Please, anyone, help me why this solution gives me TLE

• +3

 » 2 months ago, # |   0 In my opnion $O(nlog^2n)$ is too slow for this problem. And the constant time complexity is naturally bigger for Segment Tree.Why not try using the Spharse Table? And binary searching the solution of each start i is unnecessary. You can simply use a two-pointer method to get the maximum right segment point of each start i.If you insist your method, then I recommend you use a quicker input method, instead of cin.This is my code.
•  » » 2 months ago, # ^ | ← Rev. 2 →   0 Total time complexity is $O(nlognlog(max {{a_i}} ))$ for initializing the Spharse Table, and $O(nlog(max {{a_i}} ))$ for getting the answer.
•  » » » 2 months ago, # ^ |   0 You need to note that, for both Sparse Table and Segment Tree, the complexity will have additional factor of $log(MAX)$ because combining function is $gcd(x, y)$.

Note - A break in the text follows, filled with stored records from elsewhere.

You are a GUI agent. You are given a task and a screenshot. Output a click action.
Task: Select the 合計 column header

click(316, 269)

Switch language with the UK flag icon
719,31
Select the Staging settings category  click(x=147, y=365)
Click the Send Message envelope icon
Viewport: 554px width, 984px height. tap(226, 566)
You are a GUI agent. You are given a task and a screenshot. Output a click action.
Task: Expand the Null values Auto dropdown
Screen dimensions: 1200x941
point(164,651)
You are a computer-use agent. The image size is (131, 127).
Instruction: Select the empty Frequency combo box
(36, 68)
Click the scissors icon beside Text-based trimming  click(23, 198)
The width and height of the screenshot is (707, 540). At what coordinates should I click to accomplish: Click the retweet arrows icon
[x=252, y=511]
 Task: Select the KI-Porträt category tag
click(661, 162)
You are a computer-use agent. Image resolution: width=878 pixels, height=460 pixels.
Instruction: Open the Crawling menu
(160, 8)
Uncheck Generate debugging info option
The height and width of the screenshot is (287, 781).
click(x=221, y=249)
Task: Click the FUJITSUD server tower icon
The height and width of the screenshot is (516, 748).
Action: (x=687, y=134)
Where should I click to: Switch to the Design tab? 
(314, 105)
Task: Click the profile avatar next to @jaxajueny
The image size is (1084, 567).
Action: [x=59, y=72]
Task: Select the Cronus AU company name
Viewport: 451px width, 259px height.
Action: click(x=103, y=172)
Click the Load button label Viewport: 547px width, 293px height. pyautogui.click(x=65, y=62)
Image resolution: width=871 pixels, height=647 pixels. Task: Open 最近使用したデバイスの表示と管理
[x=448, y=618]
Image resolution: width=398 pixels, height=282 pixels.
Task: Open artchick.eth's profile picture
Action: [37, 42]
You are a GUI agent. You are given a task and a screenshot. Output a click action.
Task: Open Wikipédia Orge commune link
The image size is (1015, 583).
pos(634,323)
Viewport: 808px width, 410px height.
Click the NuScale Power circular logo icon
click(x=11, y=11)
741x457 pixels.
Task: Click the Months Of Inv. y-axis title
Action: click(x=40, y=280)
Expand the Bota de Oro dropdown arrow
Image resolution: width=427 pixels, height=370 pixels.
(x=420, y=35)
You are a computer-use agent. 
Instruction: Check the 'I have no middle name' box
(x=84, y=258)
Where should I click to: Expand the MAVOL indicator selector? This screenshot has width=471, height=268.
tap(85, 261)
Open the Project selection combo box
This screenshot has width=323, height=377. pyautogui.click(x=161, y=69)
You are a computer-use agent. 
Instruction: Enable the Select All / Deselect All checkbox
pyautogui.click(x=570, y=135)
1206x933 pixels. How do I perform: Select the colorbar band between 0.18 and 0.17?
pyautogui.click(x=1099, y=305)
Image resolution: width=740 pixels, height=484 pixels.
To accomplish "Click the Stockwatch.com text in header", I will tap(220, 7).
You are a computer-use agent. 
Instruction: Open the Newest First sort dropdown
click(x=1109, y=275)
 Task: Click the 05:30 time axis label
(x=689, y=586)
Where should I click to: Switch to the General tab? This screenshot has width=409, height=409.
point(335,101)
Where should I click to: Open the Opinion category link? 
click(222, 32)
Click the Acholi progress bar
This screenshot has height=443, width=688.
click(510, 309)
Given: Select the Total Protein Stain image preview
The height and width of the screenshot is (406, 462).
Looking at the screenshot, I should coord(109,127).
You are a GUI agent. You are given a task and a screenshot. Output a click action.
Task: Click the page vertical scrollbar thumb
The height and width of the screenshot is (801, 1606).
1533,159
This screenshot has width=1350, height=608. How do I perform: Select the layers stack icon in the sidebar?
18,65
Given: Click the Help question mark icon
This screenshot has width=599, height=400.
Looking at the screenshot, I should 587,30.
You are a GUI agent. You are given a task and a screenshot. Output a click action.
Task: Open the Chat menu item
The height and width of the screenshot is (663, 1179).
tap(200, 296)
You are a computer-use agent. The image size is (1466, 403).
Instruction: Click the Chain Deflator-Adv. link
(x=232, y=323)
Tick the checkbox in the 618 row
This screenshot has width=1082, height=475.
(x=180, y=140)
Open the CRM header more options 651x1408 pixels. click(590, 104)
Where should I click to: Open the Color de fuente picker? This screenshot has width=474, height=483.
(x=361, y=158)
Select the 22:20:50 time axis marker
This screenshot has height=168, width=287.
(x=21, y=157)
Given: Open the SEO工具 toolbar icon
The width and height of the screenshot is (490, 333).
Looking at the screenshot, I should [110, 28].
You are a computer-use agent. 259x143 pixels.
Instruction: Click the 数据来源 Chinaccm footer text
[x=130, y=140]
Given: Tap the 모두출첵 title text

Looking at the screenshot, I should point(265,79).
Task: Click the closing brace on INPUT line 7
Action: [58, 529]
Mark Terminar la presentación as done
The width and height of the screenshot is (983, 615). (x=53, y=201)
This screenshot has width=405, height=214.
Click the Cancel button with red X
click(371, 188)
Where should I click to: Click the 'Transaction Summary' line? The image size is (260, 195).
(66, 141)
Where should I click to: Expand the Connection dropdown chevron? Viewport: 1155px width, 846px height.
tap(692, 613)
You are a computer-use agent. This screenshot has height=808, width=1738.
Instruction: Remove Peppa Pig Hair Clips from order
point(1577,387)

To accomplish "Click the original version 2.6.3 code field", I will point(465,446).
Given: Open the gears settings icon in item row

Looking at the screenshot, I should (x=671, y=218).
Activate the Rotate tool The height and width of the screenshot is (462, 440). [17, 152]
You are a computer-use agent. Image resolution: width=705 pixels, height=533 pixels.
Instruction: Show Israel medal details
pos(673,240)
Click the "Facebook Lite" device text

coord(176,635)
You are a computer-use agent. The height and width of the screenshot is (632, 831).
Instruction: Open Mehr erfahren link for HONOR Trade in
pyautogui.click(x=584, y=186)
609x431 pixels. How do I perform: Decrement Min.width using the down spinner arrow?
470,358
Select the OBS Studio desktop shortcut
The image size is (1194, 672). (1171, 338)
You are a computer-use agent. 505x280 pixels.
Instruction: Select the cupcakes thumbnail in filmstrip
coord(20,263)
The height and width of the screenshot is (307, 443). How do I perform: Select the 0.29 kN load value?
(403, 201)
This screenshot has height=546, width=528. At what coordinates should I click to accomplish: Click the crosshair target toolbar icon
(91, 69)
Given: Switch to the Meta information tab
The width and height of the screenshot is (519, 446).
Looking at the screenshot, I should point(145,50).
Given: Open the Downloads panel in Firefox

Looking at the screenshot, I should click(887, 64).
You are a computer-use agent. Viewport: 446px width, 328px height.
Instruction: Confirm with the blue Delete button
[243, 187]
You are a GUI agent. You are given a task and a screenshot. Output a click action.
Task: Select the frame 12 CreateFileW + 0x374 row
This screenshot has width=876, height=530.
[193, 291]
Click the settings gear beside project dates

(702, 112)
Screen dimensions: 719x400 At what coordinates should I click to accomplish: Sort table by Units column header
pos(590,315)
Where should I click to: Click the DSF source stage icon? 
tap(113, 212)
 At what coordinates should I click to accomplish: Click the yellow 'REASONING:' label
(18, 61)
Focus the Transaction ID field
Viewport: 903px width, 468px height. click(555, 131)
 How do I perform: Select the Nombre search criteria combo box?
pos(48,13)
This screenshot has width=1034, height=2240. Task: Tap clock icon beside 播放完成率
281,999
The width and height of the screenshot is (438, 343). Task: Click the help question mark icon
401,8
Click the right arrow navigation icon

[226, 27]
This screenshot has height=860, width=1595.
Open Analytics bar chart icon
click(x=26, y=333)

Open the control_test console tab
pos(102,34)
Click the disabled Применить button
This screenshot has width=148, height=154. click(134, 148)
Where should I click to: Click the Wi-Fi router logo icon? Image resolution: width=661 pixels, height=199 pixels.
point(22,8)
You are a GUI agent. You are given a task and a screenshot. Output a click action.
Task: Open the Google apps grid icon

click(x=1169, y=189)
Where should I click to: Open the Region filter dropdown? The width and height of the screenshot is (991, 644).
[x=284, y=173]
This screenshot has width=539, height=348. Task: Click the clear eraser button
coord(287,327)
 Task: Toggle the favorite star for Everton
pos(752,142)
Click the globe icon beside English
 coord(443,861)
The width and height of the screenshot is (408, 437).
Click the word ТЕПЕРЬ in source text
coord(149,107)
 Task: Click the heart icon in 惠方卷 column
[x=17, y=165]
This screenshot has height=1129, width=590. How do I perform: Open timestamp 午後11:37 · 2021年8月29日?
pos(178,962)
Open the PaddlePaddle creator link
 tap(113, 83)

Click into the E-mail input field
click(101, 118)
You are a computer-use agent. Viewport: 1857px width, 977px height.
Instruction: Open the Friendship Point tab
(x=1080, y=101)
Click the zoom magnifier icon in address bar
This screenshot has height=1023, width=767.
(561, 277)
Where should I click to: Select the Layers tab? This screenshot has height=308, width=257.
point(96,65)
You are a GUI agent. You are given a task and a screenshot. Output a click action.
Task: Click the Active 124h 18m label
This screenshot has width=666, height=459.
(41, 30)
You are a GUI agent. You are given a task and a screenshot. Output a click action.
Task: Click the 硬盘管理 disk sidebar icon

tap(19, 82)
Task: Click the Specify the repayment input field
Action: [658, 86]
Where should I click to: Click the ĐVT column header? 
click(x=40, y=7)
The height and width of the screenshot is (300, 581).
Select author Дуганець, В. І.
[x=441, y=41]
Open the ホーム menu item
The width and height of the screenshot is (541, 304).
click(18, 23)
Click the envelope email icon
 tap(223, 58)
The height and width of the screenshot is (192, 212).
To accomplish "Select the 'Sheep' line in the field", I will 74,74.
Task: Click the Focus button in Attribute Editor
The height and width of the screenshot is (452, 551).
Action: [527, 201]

•  » » » » 2 months ago, # ^ |   0 Ahh,yes. I forgot that.
•  » » 2 months ago, # ^ |   0 I have used ios::sync_with_stdio(0);cin.tie(0); for quicker input method. I have got my mistake. Now, I will try that with the sparse table.Thanks a lot.
•  » » 2 months ago, # ^ |   0 Can you explain the O(NlogN) method? I think the gcd operator will add an additional logN into the total time complexity.
 » 2 months ago, # |   0 Since gcd is built into the segment tree, each range query actually has a complexity of O(logn log1e18), which when combined with the binary search, results in a total time complexity of O(n (log n)^2 log1e18). This ends up being too slow. If you still wish to use a segment tree approach, consider changing the binary search to a 2-pointers approach that reduces it to O(n logn log 1e18), which passes under the time limit.
•  » » 2 months ago, # ^ |   +1 Thanks a lot, dear.
•  » » 2 months ago, # ^ |   0 Thanks for the explanation.
•  » » 2 months ago, # ^ | ← Rev. 2 →   +3 No, you are wrong. GCD is in fact $O(log(min(a, b) / ans))$, thus the answering each query with segtree is $O(log(n) + log(max_A))$ which turns out to be good enough for doing binary search. Here's my in contest submission which passed the system tests. $O(n \cdot log(n) \cdot (log(n) + log(max_A)))$: 124574566.
•  » » » 2 months ago, # ^ |   0 It's a very nice observation.
•  » » » 2 months ago, # ^ |   0 That is a very careful observation. Nevertheless, given the large constant factor of a segment tree, it might be best to avoid using binary search, which fails when not using 64-bit.
•  » » » 2 months ago, # ^ | ← Rev. 2 →   0 Can you please elaborate on the GCD complexity?
•  » » » » 2 months ago, # ^ |   0 This should help.
•  » » » » » 2 months ago, # ^ |   0 That was really helpful, thanks :)
 » 2 months ago, # |   0 Can anyone tell how to get rid of Memory Limit Exceeded. I have implemented a segment tree with two pointer approach.My Submission:124646523
•  » » 2 months ago, # ^ |   0 Your query function return int type data. but range gcd can be cross int limit.
•  » » » 2 months ago, # ^ |   0 Actually in my code i have defined int as long long, although it is not a good practice.
•  » » 2 months ago, # ^ |   0 And also there is a corner case that is n = 1. You have to fix this case.
•  » » » 2 months ago, # ^ |   0 Could you share your segment tree accepted solution, it will help a lot.
•  » » » » 2 months ago, # ^ |   +1 your code doesn't work for n = 1.My Solution: 124641397
•  » » » » » 2 months ago, # ^ |   0 Thanks for the help, it got accepted. The problem was that i was creating new array for every testcase, just fixed it and also the n==1 corner case.
 » 2 months ago, # | ← Rev. 2 →   0 The same code passes in 1950ms if you choose language GNU C++17 (64 bit) Link
•  » » 2 months ago, # ^ |   0 Could you please tell me why it doesn't pass GNU C++17?
•  » » » 2 months ago, # ^ |   0 You need to optimize the code, my solution with same logic passes 124697813.
•  » » » » 2 months ago, # ^ |   0 I have used two pointers technique and got AC.